Indiana Magnesium Fire Forces Evacuation

ANDERSON, Ind. (AP) -- A magnesium fire at a recycling plant burned out of control Friday night, spewing wind-driven toxic fumes and forcing authorities to evacuated several thousand people from their homes.

Several hundred firefighters rushed to the scene after the fire at the Advanced Magnesium Alloys Corp. plant, or AMACOR, erupted about 5:30 p.m., but explosions inside forced them to pull out less than three hours later, said Anderson police spokesman Detective Terry Sollars.

``The whole building is engulfed now,'' Sollars said from a command post a few blocks from the fire. ``It's a bright glow, it's burning pretty hard.''

There were no immediate reports of injuries.

Magnesium is a silvery-white, highly flammable metal that, when ignited, releases irritating or toxic fumes. Magnesium fires are typically extinguished using dry sand; throwing water on such a fire can cause it to flare up or explode.
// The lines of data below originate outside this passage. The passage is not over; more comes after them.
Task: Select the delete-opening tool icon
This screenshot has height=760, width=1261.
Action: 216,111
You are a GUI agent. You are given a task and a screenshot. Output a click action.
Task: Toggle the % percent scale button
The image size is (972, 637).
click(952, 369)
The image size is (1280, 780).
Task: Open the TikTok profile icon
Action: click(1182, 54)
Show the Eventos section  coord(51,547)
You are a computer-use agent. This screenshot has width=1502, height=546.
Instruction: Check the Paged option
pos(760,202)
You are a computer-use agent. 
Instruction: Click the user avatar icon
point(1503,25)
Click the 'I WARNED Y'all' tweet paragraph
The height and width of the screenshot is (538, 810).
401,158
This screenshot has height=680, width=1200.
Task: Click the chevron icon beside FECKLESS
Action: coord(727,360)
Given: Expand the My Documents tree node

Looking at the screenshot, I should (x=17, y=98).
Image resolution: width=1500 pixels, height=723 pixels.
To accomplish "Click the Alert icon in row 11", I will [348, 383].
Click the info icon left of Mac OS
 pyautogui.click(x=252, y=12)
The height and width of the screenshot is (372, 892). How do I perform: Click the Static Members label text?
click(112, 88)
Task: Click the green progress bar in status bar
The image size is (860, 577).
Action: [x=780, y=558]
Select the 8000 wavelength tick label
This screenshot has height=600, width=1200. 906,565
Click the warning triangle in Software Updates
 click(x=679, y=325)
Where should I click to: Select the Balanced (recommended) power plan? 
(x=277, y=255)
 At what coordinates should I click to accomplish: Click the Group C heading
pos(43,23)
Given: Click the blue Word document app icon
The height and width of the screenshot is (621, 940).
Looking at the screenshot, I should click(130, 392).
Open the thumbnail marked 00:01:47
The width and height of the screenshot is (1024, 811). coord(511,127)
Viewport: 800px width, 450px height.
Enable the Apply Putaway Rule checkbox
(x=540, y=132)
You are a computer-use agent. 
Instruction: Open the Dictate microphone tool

Authorities evacuated an area of the city's south side about 1 mile wide and 2 miles long that was in the path of the smoke and fumes being propelled by winds of 5 to 10 miles per hour, Sollars said.

The Salvation Army and Red Cross set up shelters to house evacuees.

``They're afraid the plant is gonna blow,'' said Doug Parks, who with a roommate lives across the street and upwind from the plant. ``We heard a couple of explosions that shook the house. ... I see flames shooting out of the plant.''

Sollars said the fire began with an estimated 4,000 to 6,000 pounds of magnesium in one section of the plant.

``We're not sure yet on what the start of it was,'' Sollars said.

Twelve to 18 of the plant's approximately 70 workers were inside at the time, he said.

The factory, which Amacor purchased in 2003, is located in the sprawling former Delco Remy plant site north of Interstate 69.